En situaciones de fuerte polarización política como la actual, los políticos recurren cada vez más al insulto y a la descalificación personal, en lugar de debatir sobre las políticas del adversario. Ocurre en los Parlamentos y también, por supuesto, en el ágora de las redes sociales, un fenómeno que ha contribuido en alto grado a la proliferación del insulto y a la banalización del lenguaje. Porque se recurre a la palabra gruesa y a la afrenta personal cuando no es necesario y se trivializa el debate.

Uno de los últimos ejemplos parlamentarios -hay otros muchos- es la decisión de Esquerra Repúblicana de Catalanunya de que cada vez que Ciudadanos llame «golpistas» a los políticos independentistas les responderán calificándoles de «fascistas». Pues ni una cosa ni la otra. En primer lugar, porque ni un adjetivo ni otro expresan fielmente la realidad y, en segundo lugar, porque su utilización constante banaliza al verdadero fascismo y al auténtico golpismo, y es un insulto a las víctimas de fascistas y golpistas.

El uso permanente de esos calificativos tiene un efecto contrario al buscado porque elimina la diferencia y la característica distintiva de una actuación: si todos son fascistas, nadie es fascista; si todos son golpistas, nadie es golpista; si todos son culpables, nadie es culpable. No se trata de prohibir nada ni de impedir el saludable ardor parlamentario, sino de que el debate se centre en las discrepancias políticas en lugar de en los ajustes de cuentas personales.

¿Realmente existen unas normas que dicten qué es insulto y qué no? Este ambiguo código de conducta provoca discrepancias entre los políticos y la opinión pública para saber dónde está el límite, y aún más después del duro encontronazo en el Congreso entre el ministro de Asuntos Exteriores, Josep Borrell, y el diputado de ERC Gabriel Rufián.
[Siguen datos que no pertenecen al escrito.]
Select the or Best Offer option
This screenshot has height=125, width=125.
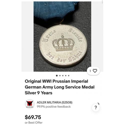pos(34,123)
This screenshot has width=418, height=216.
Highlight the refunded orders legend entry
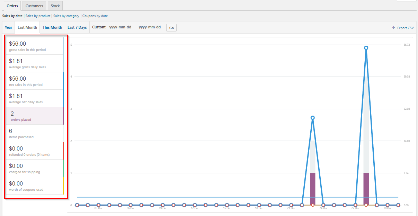click(x=35, y=151)
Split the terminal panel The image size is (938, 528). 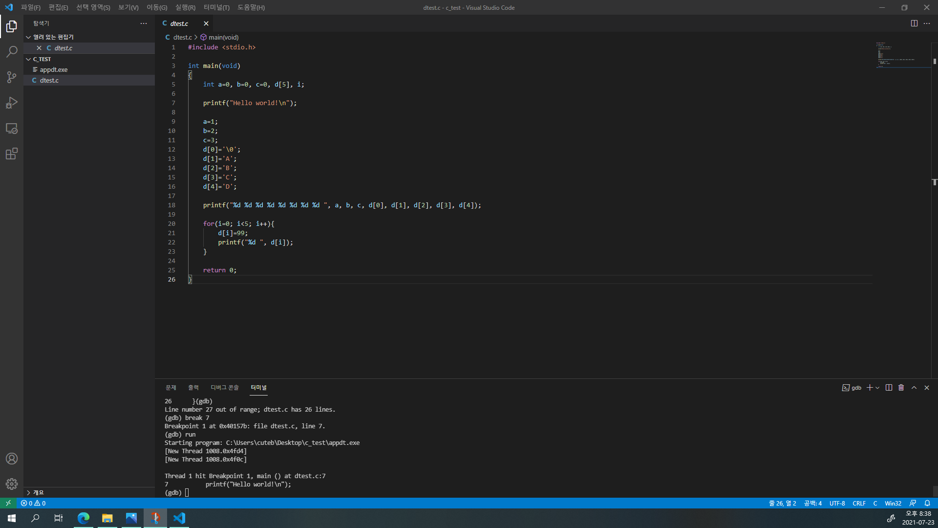click(889, 388)
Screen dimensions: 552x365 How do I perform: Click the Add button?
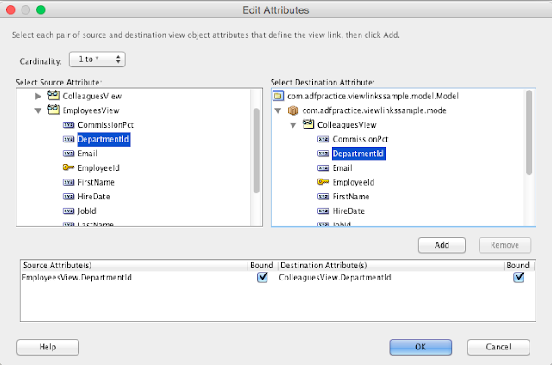pyautogui.click(x=442, y=244)
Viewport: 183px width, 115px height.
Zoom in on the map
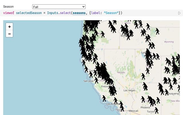(x=9, y=27)
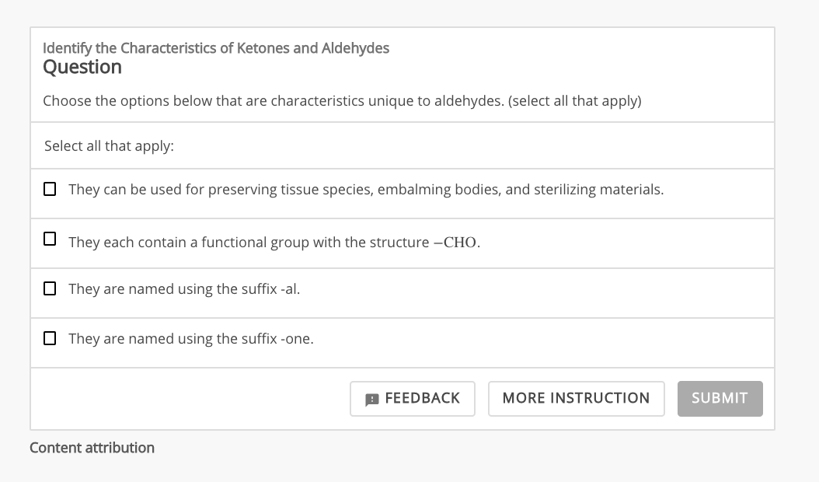Click the answer text about embalming bodies

point(366,189)
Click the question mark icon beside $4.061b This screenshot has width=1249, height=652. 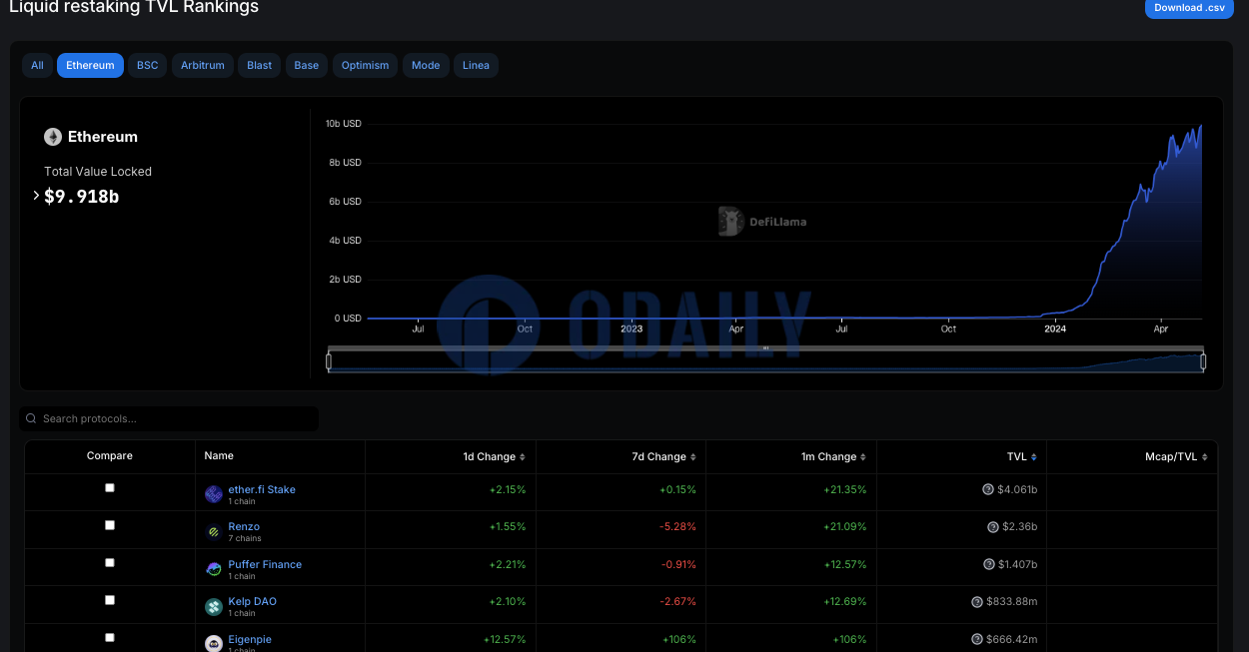point(987,489)
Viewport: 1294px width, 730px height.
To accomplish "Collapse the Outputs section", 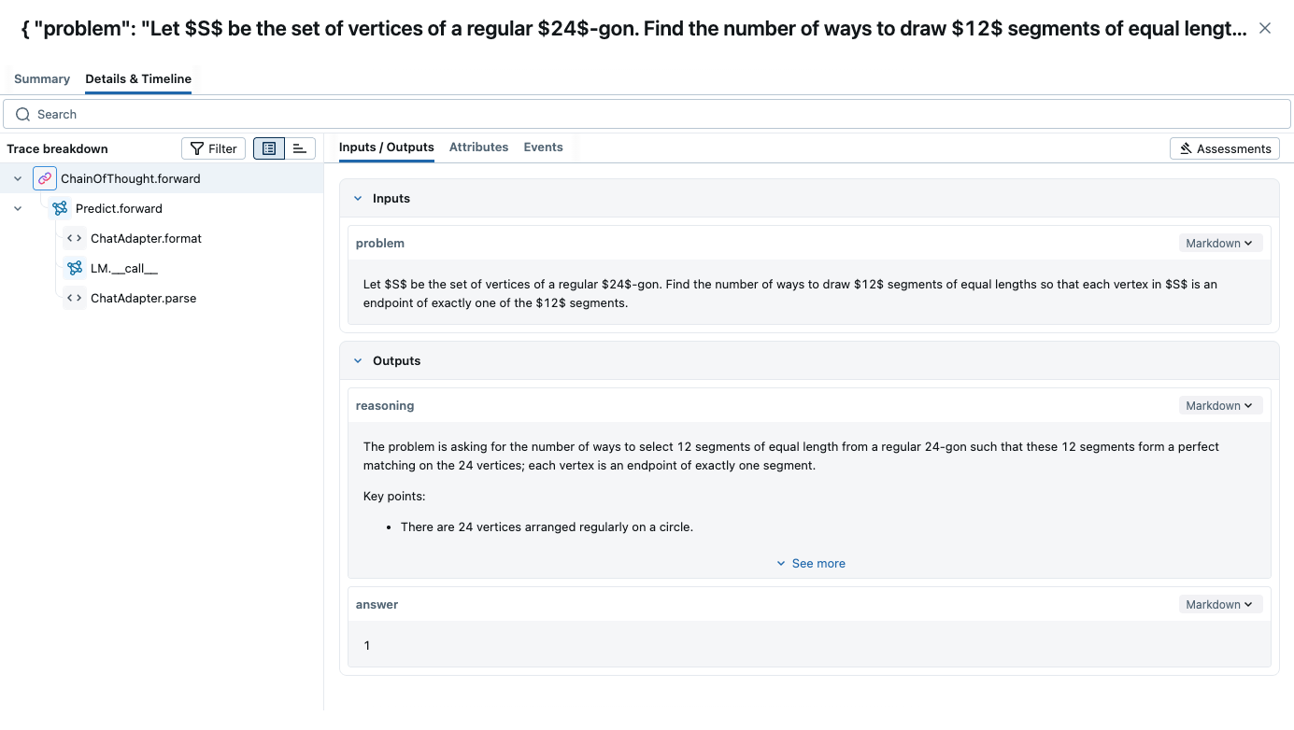I will pos(358,360).
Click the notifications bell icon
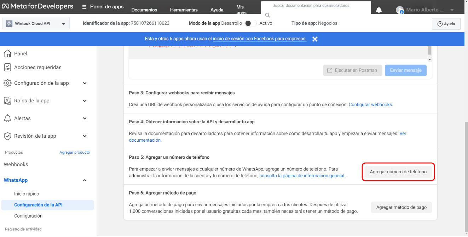 click(379, 10)
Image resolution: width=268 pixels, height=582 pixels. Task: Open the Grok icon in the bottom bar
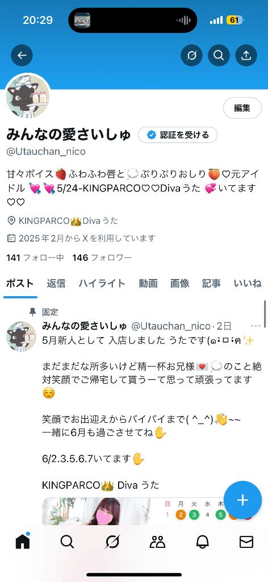(112, 542)
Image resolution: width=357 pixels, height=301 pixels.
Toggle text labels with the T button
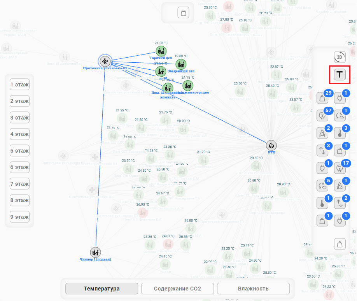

El episodio acabó con la expulsión del republicano y con una fuerte reprimenda de la presidenta de la Cámara baja, Ana Pastor, exigiendo urbanidad a los grupos y planteando que expresiones como ‘fascista’ o ‘golpista’ sean retiradas del diario de sesiones.

El Congreso, que tiene como principal función debatir y decidir, se ha convertido en las últimas semanas en un espacio de recurrente proliferación de insultos entre los principales políticos.